Isolation of Arabidopsis cuticle is difficult because it is not only fragile but also much less than 100 nm thick [10, 21]. Franke et al. [10] isolated Arabidopsis cuticles from dried leaf discs that were incubated with cellulase and pectinase, but this method results in wrinkled cuticular membranes. Our previous experience with isolation of thicker cuticles (up to 10 μm, e.g. that of Ficus elastica or Hedera helix) led us to develop this method, which allows (i) shorter isolation time, (ii) separate isolation of abaxial and adaxial cuticles and (iii) absence of wrinkles in the isolated membrane. The first two of these points were achieved by mechanical disruption of the leaf surface opposite to that carrying the desired cuticle, and the third by keeping the cuticle floating on the water surface. The surface tension of water does not allow the cuticle to crease, and the arrangement with the internal side of the cuticle being hydrated and the external side surrounded by air prevents the contact of wax with the isolation medium. This contributes to good membrane quality even after isolation.
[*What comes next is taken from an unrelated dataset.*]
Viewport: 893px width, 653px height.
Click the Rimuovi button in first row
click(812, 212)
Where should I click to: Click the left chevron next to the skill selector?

Images obtained by optical and electron microscopy revealed the intactness of the isolated cuticle. The borders of pavement cells and guard cells, lining of stomatal pores and substomatal cavities, and envelopes of trichomes were clearly visible. No epicuticular wax crystals were observed. An amorphous layer rather than crystalline wax structures has also been observed in SEM images of intact leaves of A. thaliana [8, 15].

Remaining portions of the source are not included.